Medical Device Daily Associate
FDA inspection documents released Thursday show that Guidant (Indianapolis) waited more than a year to tell federal regulators that it had repaired software in a line of its defibrillators,.
The report said a flaw in Prizm, Prizm 2 and Vitality pulse generators caused the defibrillator to stop regulating patients' heart beats.
The company developed software to fix the problem in May 2004, but did not submit the change to the FDA until August 2005, inspectors said.
Inspectors discovered the omission this month as part of their 21-day examination at Guidant's St. Paul, Minnesota, facility, which took place between Dec. 15, 2005, and Feb. 9, 2006, and issued the company a Form 483 noting the inspection observation.
The facilities are used to make heart rhythm management products, such as pacemakers and implantable cardioverter defibrillators (ICDs).
Fred McCoy, head of Guidant's cardiac division, ac-knowledged in a deposition last month that the company also did not get FDA approval to fix possibly fatal problems in Ventak Prizm 2 Model 1861. Of the two changes Guidant engineers made to that defibrillator, only one was disclosed in company filings.
The company waited three years to disclose problems with the defibrillator.
In his deposition, McCoy acknowledged the company made changes to one of its defibrillators in 2002 and later incorrectly told federal regulators it had no effect on the product's performance.
Still, McCoy said, he didn't think the faulty defibrillator was responsible for patients' deaths.
“This particular failure mechanism does not have the capacity to kill a patient,“ he said. “It may be unable, as a device, to save the patient.“
McCoy said he wasn't told about problems with the devices until May 2005. He also said if he were a patient about to receive one of the devices, he would not want to know if it had a specific problem that could be deadly.
“As an individual, I would not want to know,“ he said. “But I can concede many would.“
The FDA, U.S. Department of Justice, the Securities and Exchange Commission (SEC) and several state agencies are investigating Guidant over its recalls this past summer.

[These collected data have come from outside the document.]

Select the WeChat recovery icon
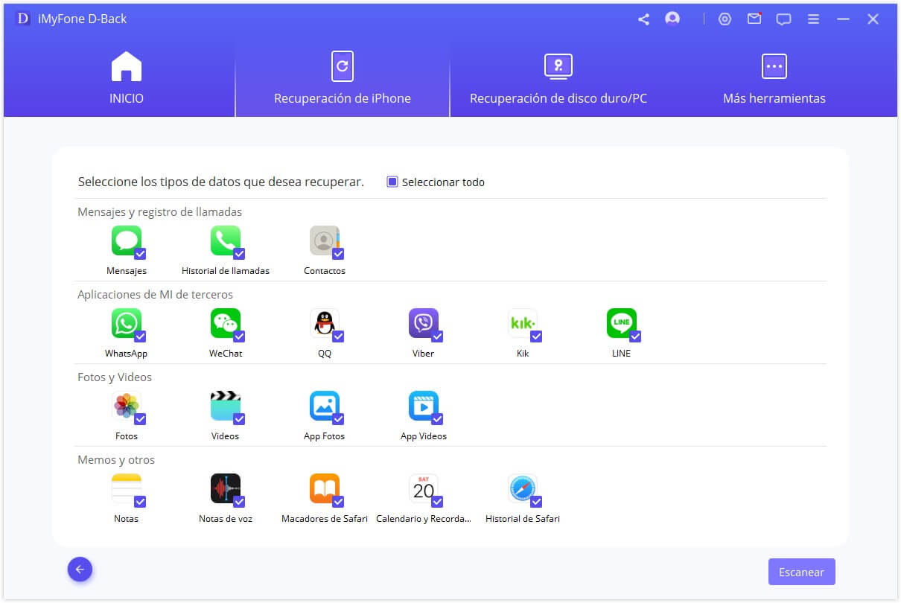Screen dimensions: 901x603 click(225, 322)
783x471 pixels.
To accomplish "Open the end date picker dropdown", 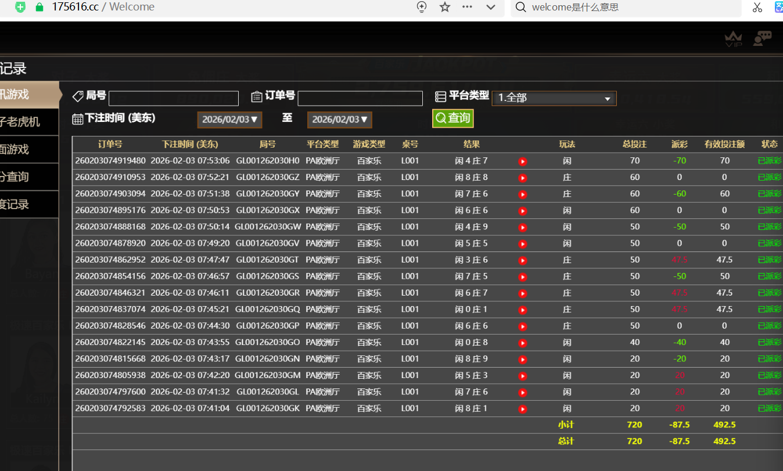I will (340, 120).
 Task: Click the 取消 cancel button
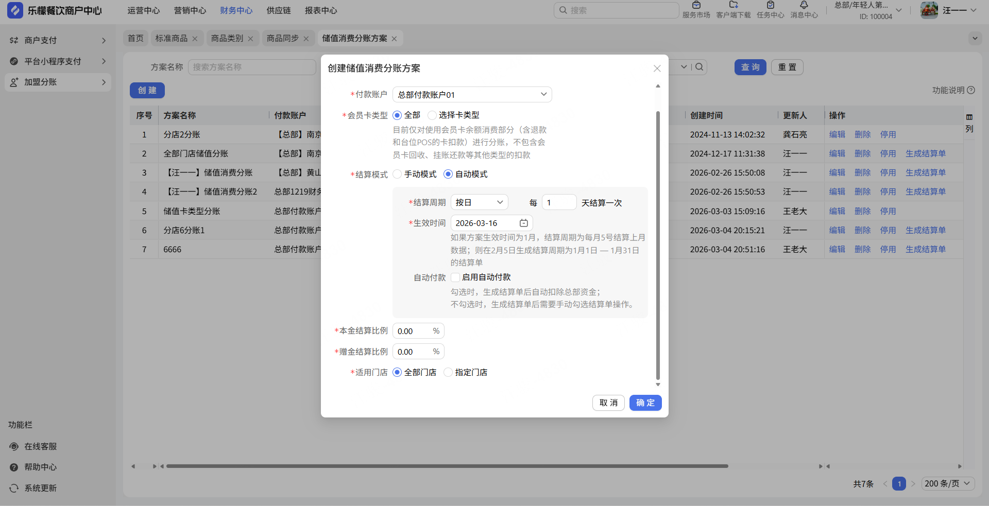click(608, 403)
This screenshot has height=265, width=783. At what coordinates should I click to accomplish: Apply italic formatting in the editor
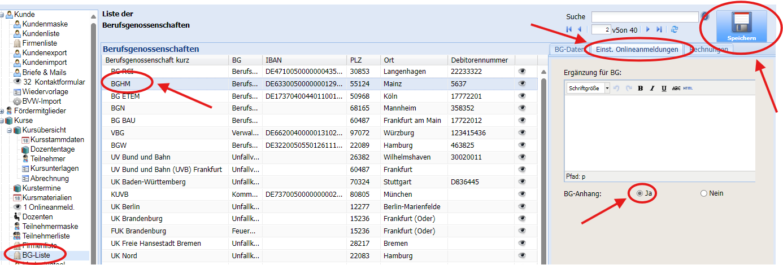point(652,89)
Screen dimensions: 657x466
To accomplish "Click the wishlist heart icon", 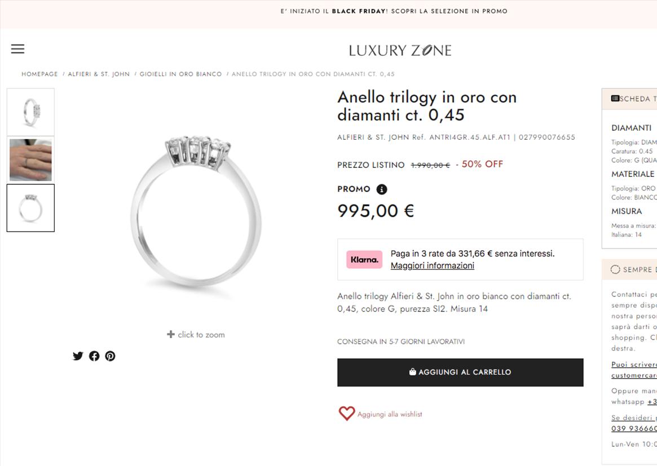I will pyautogui.click(x=346, y=414).
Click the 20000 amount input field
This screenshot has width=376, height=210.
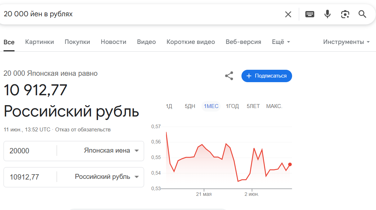(30, 151)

Since June, Guidant has issued recalls or safety advisories for 88,000 defibrillators and more than 200,000 pacemakers. At least seven deaths have been linked to the devices.
The company also faces 60 class-action lawsuits and another 145 individual suits from its recalls, according to documents filed this week with the SEC.
In that filing, Guidant said that as many as 2,500 patients may seek damages after last year's recall of 109,000 implantable defibrillators linked to at least seven deaths.
The company also said in the filing that it learned last month of about 1,700 claims, and said it expected more. Those claims are distinct from those of patients already participating in 211 individual and class-action lawsuits in the U.S. and Canada, the company said.
Guidant had a $113 million charge in 2Q05 for the cost of replacing the recalled defibrillators
In a company statement relating to the Form 483, Guidant executives said they would file a response to the FDA's latest finding by early next month.
“The company has already completed much of the work it believes is required to address the observation on a system-wide basis,“ officials said.
In its statement, the company also said it anticipates being ready for the follow-up inspection by mid-2006.
In late December, the FDA sent Guidant a warning letter saying the company failed to resolve all the problems the agency discovered during an earlier inspection.
The company noted that the inspection was not an assessment of the adequacy of its response to its Form 483 dated Sept. 1, 2005, nor its warning letter dated Dec. 22, 2005.
This latest news for Guidant comes at a time when Boston Scientific (Natick, Massachusetts) is trying to close its $27.2 billion acquisition of the company, which the parties hope to close by end of March. That deal still must be approved by shareholders and by regulators in the U.S. and Europe.